* _Supplied data_:
^^^^
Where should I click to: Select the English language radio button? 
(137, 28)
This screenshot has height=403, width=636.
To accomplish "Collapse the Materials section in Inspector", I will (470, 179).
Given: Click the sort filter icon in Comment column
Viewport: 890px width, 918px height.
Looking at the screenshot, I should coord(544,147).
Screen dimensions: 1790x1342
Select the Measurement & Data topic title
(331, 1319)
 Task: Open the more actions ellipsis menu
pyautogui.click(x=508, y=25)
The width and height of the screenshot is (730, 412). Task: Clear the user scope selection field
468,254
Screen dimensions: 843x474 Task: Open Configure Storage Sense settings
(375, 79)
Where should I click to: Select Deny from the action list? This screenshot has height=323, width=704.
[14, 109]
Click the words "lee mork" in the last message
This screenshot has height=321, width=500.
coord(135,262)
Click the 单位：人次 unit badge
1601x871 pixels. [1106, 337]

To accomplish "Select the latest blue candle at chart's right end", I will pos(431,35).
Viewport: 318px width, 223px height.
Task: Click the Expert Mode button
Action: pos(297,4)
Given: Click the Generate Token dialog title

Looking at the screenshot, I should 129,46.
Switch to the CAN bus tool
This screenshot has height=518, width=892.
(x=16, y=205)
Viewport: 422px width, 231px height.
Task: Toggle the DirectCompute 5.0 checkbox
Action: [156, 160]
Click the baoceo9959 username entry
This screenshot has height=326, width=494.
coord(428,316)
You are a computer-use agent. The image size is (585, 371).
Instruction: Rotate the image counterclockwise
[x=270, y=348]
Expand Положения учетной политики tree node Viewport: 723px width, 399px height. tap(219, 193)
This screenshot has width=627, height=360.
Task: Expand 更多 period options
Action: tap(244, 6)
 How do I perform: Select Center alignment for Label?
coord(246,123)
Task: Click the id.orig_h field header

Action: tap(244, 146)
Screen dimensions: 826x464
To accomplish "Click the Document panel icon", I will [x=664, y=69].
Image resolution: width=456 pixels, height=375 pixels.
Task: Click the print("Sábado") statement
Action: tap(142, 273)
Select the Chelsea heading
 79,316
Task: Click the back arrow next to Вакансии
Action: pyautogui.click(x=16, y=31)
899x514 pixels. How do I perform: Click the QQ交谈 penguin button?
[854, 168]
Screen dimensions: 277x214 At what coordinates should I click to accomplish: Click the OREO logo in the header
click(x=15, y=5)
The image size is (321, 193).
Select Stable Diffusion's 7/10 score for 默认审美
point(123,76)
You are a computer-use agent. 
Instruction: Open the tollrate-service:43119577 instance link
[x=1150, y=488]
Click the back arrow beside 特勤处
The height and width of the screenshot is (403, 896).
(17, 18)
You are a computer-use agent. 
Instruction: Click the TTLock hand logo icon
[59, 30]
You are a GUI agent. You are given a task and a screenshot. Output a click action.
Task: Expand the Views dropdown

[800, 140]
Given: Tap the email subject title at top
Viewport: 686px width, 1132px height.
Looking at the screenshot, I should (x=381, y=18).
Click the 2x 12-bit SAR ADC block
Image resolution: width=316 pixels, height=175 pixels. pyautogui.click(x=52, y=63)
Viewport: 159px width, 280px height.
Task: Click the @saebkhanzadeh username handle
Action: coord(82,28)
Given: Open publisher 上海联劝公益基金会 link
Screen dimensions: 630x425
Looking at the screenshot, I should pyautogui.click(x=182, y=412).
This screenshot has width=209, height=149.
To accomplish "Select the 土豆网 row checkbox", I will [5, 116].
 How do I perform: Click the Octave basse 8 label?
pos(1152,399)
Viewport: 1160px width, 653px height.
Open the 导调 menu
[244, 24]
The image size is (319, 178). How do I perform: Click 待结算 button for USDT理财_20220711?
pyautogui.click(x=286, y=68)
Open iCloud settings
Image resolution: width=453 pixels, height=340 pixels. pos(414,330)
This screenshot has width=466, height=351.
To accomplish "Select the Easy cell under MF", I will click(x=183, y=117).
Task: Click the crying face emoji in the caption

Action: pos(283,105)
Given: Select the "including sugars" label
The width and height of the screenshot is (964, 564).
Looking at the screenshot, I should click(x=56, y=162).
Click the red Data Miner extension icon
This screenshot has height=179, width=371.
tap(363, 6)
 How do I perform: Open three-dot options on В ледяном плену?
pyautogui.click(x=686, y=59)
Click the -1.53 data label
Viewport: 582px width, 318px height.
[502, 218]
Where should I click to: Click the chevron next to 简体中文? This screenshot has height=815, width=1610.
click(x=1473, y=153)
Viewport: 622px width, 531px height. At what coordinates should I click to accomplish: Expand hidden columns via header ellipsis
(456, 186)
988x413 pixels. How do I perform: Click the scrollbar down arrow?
^^^^
* _Assigned task_: What is needed is the number of lines in the data that hold the word "agent", with nothing added.

* _Answer section_: 4